Ann Clin Lab Sci. 2007 Spring;37(2):115-20.
Cleidocranial dysplasia (CCD) is an autosomal dominant skeletal dysplasia characterised by abnormal clavicles, patent sutures and fontanelles, supernumerary teeth, short stature, and a variety of other skeletal changes. The disease gene is CBFA1/RUNX2, which is mapped to chromosome 6p21. Inactivation of the CBFA1/RUNX2 gene by mutations is involved in the skeletal defects that occur in patients with CCD. CBFA1/RUNX2 controls the differentiation of precursor cells into osteoblasts and is essential for membranous as well as endochondral bone formation. In this study of a 14-yr-old boy with typical CCD phenotype, the authors found a novel CBFA1/RUNX2 gene mutation. All of the amplified segments from the patient's CBFA1/RUNX2 gene were identical to those obtained in controls, except for the one spanning the exon 7 and intron/exon boundary regions. Direct sequencing of the PCR product showed a heterozygous T-to-A transition mutation at nucleotide 1182 in exon 7, leading to Y394X mutation. The predicted protein product lacks 128 amino acids, including part of the PST domain. Identification of this novel mutation constitutes a further step in elucidating the pathogenesis of this autosomal disorder.
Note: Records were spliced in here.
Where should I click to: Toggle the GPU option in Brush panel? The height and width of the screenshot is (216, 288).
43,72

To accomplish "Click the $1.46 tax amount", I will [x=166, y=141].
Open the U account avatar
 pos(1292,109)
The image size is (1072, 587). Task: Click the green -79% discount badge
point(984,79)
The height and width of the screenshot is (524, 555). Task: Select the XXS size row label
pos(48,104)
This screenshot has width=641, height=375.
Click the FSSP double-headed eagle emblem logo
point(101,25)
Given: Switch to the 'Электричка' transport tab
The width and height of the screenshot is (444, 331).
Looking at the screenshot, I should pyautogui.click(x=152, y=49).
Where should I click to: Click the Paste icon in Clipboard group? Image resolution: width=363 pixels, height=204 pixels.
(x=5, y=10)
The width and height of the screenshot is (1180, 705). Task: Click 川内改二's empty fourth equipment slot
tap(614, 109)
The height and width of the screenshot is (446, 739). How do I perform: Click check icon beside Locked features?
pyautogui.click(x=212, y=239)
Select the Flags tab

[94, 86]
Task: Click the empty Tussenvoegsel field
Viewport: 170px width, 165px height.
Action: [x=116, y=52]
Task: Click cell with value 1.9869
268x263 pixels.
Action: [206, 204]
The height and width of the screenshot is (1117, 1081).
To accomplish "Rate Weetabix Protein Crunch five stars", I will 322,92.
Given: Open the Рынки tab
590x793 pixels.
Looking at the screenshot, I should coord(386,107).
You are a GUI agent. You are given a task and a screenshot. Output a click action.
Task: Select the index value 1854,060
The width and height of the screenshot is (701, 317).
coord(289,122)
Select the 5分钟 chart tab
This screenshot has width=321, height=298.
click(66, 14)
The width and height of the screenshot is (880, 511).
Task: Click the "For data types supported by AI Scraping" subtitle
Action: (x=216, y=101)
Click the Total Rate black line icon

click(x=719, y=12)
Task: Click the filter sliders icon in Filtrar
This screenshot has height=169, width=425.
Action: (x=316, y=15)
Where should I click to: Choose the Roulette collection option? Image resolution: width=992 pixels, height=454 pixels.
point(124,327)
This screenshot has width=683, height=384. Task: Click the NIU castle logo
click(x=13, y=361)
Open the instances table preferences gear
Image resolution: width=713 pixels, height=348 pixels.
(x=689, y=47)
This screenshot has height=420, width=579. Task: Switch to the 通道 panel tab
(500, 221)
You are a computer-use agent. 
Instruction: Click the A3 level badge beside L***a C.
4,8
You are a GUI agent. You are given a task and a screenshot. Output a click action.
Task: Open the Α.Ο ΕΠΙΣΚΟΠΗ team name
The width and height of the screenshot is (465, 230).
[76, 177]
锁骨颅骨发育不全(CCD)是一种常染色体显性遗传性骨骼发育不良疾病,其特征为锁骨异常、颅缝和囟门未闭合、多生牙、身材矮小以及其他多种骨骼变化。致病基因是CBFA1/RUNX2,定位于6号染色体p21区域。CBFA1/RUNX2基因因突变而失活与CCD患者出现的骨骼缺陷有关。CBFA1/RUNX2控制前体细胞向成骨细胞的分化,对膜内成骨和软骨内成骨均至关重要。在这项对一名具有典型CCD表型的14岁男孩的研究中,作者发现了一种新的CBFA1/RUNX2基因突变。患者CBFA1/RUNX2基因的所有扩增片段与对照样本的扩增片段均相同,只有跨越外显子7和内含子/外显子边界区域的片段除外。对PCR产物进行直接测序显示,外显子7中第1182位核苷酸发生了杂合性T到A的转换突变,导致Y394X突变。预测的蛋白质产物缺少128个氨基酸,包括部分PST结构域。鉴定出这种新突变是阐明这种常染色体疾病发病机制的又一进展。